I decided a little more than a year ago, however, that the bout of depression that I was in was quite bad and only seemed to be getting worse and I needed to try something different. I first told my doctor about my depression in the fall. She mentioned medication from that first conversation, but agreed with my desire to try other types of therapy before starting me on medication. She understood my concerns. I’d had close friends start on anti-depressants only to respond quite badly to them (depression and anxiety becoming quite a bit worse) and put on a lot of weight.

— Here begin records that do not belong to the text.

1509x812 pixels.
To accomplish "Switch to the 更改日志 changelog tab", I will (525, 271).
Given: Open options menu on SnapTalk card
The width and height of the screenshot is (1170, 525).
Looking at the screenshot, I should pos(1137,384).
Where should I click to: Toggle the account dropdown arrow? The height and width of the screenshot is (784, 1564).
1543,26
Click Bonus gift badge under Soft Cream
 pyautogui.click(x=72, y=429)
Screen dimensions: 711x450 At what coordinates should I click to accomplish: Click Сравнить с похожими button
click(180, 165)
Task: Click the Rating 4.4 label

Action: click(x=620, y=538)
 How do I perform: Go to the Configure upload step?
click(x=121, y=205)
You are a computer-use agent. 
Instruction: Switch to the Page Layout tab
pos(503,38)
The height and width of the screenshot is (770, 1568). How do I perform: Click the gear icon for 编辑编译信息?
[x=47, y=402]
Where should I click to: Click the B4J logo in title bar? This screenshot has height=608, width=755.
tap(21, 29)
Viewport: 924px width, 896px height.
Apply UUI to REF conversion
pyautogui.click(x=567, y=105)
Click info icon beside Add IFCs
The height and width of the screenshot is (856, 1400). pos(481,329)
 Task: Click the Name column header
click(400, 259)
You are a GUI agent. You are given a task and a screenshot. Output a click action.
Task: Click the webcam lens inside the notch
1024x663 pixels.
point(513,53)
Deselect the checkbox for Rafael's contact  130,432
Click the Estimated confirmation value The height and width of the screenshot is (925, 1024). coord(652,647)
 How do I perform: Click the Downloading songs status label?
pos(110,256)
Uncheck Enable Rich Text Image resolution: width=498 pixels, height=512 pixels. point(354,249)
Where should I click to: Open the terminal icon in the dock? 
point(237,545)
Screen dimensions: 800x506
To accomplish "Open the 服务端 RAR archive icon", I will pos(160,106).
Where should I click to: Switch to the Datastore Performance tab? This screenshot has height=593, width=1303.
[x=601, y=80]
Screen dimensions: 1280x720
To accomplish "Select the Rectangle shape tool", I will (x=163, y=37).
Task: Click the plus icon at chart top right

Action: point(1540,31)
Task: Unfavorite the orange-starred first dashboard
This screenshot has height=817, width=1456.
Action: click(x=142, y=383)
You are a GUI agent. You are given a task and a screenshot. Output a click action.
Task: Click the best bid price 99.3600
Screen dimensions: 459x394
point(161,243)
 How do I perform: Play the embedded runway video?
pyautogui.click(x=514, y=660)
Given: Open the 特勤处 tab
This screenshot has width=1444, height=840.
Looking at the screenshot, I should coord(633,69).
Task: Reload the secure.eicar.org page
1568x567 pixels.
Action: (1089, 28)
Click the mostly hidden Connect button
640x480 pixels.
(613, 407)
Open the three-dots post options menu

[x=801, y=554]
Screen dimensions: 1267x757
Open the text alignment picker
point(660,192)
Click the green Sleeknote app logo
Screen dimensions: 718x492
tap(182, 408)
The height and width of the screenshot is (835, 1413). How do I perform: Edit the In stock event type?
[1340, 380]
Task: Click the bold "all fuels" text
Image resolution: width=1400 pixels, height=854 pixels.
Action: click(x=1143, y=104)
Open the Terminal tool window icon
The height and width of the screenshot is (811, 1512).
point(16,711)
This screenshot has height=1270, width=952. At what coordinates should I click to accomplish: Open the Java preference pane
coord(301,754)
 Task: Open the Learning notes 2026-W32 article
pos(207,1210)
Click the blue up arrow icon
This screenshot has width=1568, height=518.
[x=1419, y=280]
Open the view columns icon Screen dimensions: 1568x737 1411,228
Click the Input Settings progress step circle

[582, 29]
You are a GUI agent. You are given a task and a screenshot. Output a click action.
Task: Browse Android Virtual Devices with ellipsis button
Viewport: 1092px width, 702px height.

The first issue of course scared me more, but the second was hard for me to possibly face as well. I’d worked really hard to get fit in the couple of years prior to that and thought a significant weight gain would make me feel physically unwell (my knees hurt a lot less when I ran after losing the weight) and would knock the snot out of my self-esteem, which give my mental state would have been bad unless the medication worked wonders.
The first medication didn’t work. In the beginning it made me feel anxious and gave me a headache, plus I wasn’t getting any relief from the depression. The side effects from the second medication were much easier and my body adapted to the increases in dosage better. A few weeks after starting the second drug, my depression began to improve (note: I continued therapy, meditation, and exercise throughout all of this).
I didn’t experience dry mouth with either of them (a common side effect of many anti-depressants) and neither seemed to make the depression worse. I know that I’m very fortunate for that and that it only took two tries to find the right drug for me.
I have, however, put a bit more than half the weight back on. I could say, “oh that’s from the medication” and that I can’t do anything about it, but that’s not true. The medication may play a role. My weight did start to climb in the months following starting the second medication, but that’s not the only factor. I also started getting lax about tracking what I was eating.
I’d lost the weight because I’d started tracking what I ate to make sure I wasn’t having loads of carbs early in the day because that just lead to me being even hungrier. Not tracking makes it harder for me to keep tabs on that, and it makes it easier for me to kid myself about how unhealthy I’m eating.
It’s been about 17 months since I’ve had any alcohol because I stopped drinking when I realized I was depressed again (I was never a heavy drinker, but even one glass of wine is a bad idea if you’re depressed). I still work out almost every day. I hit my fluid goal most days.
None of that matters if my eating is off the rails. The reality is that I’m 48 years old and my metabolism is likely slowing down. I’m on an anti-depressant. I’m not tracking what or how much I’m eating. Frankly, the fact that I’ve only put on 10 pounds in the past year is amazing, but not consoling. I feel sluggish and not nearly as physically healthy as I did prior to the depression.
What I’m not doing, and I get the importance of this, is beating myself up for it (well, not too much) because that would be horrible for my mental health. The medication is a long-term thing, as is my slowing metabolism. I want the exercise to be a long-term thing, I want the shooting hoops with my daughter to be a long-term thing. I want feeling healthy in every way to be a long-term thing so I need to get back to doing what worked for me.
Am I going to trip along the way? You bet. Am I going to kick myself a few times? Probably. Am I going to be stronger and healthier than I am now? Yes, I think I will be.